2024/10/03 19:34:27 ERROR error running Spice.ai error="os: process already finished"

Spicepod

spicepod.yml section:

version: v1beta1
kind: Spicepod
name: spice_app
datasets:
  - from: postgres:rides2
    name: rides2
    params:
      pg_host: 127.0.0.1
      pg_db: jin
      pg_port: 5432
      pg_user: jin
      pg_sslmode: disable
    acceleration:
      engine: duckdb
      mode: file
      params:
        duckdb_file: /data/n1/spice/ws/spice_app/data_accl/rides2.db

Output of the describe table

+-----------------------+-----------------------------+-------------+
| column_name           | data_type                   | is_nullable |
+-----------------------+-----------------------------+-------------+
| vendor_id             | Utf8                        | YES         |
| pickup_datetime       | Timestamp(Nanosecond, None) | YES         |
| dropoff_datetime      | Timestamp(Nanosecond, None) | YES         |
| passenger_count       | Decimal128(38, 0)           | YES         |
| trip_distance         | Decimal128(38, 2)           | YES         |
| pickup_longitude      | Decimal128(38, 15)          | YES         |
| pickup_latitude       | Decimal128(38, 15)          | YES         |
| rate_code             | Int32                       | YES         |
| dropoff_longitude     | Decimal128(38, 15)          | YES         |
| dropoff_latitude      | Decimal128(38, 15)          | YES         |
| payment_type          | Int32                       | YES         |
| fare_amount           | Decimal128(38, 1)           | YES         |
| extra                 | Decimal128(38, 0)           | YES         |
| mta_tax               | Decimal128(38, 1)           | YES         |
| tip_amount            | Decimal128(38, 0)           | YES         |
| tolls_amount          | Decimal128(38, 0)           | YES         |
| improvement_surcharge | Decimal128(38, 1)           | YES         |
| total_amount          | Decimal128(38, 1)           | YES         |
+-----------------------+-----------------------------+-------------+

Output of explain query

the spiced can not been started.

spice, spiced, OS info

Have you tried this on the latest trunk branch?

If possible, run spiced with DEBUG log level n/a

Screenshots

Image

Additional context

n/a

Sevenannn commented 1 day ago

Hi @mjzk, thanks for contributing and raising the issue!

This bug is caused by a lack of Postgres Native Schema Inference in the Datafusion Table Provider, where Postgres schema is inferred based on first line of data.

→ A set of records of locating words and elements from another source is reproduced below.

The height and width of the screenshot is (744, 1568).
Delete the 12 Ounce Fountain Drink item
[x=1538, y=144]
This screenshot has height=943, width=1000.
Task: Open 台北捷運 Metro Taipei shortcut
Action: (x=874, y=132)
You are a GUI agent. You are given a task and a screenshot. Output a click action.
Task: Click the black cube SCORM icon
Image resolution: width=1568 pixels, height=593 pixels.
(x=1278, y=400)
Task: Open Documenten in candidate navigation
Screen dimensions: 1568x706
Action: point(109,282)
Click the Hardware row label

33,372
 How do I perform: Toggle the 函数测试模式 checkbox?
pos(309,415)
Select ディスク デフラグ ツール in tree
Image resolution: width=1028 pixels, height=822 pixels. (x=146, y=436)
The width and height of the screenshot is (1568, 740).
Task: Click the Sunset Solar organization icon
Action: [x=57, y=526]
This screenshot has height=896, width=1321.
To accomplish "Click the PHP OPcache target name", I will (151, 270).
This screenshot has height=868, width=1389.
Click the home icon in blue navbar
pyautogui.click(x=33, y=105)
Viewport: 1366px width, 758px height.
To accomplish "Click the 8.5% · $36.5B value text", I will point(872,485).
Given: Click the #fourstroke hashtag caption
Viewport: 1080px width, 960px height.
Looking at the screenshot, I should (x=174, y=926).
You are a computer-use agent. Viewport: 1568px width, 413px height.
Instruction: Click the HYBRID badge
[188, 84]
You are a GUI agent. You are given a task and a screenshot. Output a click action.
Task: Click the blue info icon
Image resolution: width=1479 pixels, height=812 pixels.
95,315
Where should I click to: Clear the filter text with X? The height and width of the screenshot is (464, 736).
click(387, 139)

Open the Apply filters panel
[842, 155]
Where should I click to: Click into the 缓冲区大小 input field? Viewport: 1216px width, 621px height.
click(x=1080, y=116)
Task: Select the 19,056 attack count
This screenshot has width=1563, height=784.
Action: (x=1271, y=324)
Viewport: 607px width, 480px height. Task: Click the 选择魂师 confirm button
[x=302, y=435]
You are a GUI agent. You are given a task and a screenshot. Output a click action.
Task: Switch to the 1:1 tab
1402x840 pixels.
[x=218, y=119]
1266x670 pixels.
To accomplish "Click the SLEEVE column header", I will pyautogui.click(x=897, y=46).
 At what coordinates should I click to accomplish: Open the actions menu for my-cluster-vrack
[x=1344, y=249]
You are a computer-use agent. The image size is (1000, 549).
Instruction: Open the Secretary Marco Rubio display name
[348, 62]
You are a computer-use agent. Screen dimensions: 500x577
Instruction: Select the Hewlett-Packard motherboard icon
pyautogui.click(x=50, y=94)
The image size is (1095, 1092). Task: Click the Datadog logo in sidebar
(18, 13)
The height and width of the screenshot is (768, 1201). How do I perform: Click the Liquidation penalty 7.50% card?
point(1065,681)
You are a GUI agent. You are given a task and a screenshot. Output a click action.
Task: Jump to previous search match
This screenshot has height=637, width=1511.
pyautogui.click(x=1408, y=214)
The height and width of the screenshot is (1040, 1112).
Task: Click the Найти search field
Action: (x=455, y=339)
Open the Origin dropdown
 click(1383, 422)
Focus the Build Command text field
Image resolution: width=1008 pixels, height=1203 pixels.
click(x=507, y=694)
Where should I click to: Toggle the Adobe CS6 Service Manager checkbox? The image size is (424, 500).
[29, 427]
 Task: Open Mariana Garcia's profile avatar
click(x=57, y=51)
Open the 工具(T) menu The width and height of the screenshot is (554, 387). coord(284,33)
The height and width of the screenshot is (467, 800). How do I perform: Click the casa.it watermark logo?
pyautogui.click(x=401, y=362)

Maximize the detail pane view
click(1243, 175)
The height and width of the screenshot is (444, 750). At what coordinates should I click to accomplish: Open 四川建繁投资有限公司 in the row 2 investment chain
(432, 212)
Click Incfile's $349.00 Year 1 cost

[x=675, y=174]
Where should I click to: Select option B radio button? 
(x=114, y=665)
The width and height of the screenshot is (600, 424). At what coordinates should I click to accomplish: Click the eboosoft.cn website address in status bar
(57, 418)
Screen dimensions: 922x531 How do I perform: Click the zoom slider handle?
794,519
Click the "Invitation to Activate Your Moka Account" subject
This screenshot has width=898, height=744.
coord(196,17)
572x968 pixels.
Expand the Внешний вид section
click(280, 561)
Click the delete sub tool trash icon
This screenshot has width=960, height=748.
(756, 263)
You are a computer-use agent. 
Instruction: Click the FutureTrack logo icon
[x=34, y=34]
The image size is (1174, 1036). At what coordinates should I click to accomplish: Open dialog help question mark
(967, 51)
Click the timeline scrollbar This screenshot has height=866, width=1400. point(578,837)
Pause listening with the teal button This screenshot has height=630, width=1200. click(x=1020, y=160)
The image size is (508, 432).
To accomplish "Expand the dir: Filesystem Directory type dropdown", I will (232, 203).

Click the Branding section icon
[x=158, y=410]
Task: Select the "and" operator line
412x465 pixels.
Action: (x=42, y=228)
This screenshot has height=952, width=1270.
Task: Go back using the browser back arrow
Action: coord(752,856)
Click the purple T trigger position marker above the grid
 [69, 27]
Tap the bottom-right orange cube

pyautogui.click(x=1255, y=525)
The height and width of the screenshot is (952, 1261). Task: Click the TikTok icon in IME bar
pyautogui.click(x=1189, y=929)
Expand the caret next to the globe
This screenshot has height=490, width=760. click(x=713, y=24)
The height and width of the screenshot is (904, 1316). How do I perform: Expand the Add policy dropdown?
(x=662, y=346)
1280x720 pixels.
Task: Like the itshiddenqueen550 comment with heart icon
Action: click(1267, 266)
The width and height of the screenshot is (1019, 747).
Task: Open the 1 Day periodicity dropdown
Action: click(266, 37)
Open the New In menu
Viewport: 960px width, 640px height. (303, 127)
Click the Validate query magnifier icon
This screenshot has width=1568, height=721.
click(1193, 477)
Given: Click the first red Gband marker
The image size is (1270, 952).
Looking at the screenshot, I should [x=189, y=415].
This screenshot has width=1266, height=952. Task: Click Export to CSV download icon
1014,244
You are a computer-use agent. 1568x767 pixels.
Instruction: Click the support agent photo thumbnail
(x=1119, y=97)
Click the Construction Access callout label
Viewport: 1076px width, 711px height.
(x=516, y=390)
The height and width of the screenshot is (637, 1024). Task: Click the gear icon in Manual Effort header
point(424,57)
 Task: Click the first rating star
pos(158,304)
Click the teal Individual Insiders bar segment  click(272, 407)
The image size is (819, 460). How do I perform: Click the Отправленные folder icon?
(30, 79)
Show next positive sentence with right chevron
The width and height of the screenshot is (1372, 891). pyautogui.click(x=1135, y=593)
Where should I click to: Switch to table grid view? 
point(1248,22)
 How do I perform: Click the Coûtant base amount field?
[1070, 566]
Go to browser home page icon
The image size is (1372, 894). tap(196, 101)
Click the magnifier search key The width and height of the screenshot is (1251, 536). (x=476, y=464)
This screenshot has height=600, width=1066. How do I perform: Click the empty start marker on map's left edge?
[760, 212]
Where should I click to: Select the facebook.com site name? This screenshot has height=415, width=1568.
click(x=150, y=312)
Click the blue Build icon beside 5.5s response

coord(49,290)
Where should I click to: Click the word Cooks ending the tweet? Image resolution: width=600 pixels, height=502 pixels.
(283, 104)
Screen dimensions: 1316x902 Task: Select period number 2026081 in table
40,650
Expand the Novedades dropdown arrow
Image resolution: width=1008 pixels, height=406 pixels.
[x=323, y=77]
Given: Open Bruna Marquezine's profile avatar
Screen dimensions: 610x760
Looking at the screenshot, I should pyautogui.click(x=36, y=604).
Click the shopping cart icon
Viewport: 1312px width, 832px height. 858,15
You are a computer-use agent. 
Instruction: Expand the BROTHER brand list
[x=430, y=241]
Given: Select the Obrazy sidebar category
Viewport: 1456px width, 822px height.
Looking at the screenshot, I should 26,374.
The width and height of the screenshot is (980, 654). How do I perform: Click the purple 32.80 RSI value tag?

Any missing Postgres numeric / timestamptz data in the first row will cause fields missing in the accelerator schema, in this case DuckDB, and therefore cause panic when data is inserted into DuckDB.

We’ve created an issue to track the Postgres Native Schema inference implementation, and we will fix it in the recent releases.

mjzk commented 1 day ago

OK. Thanks for clarification. It is interesting to see that we now inference Postgres schema based on first line of data. There are already several ways to get the schema of Postgres in Rust. And happy to see we will fix this problem soon.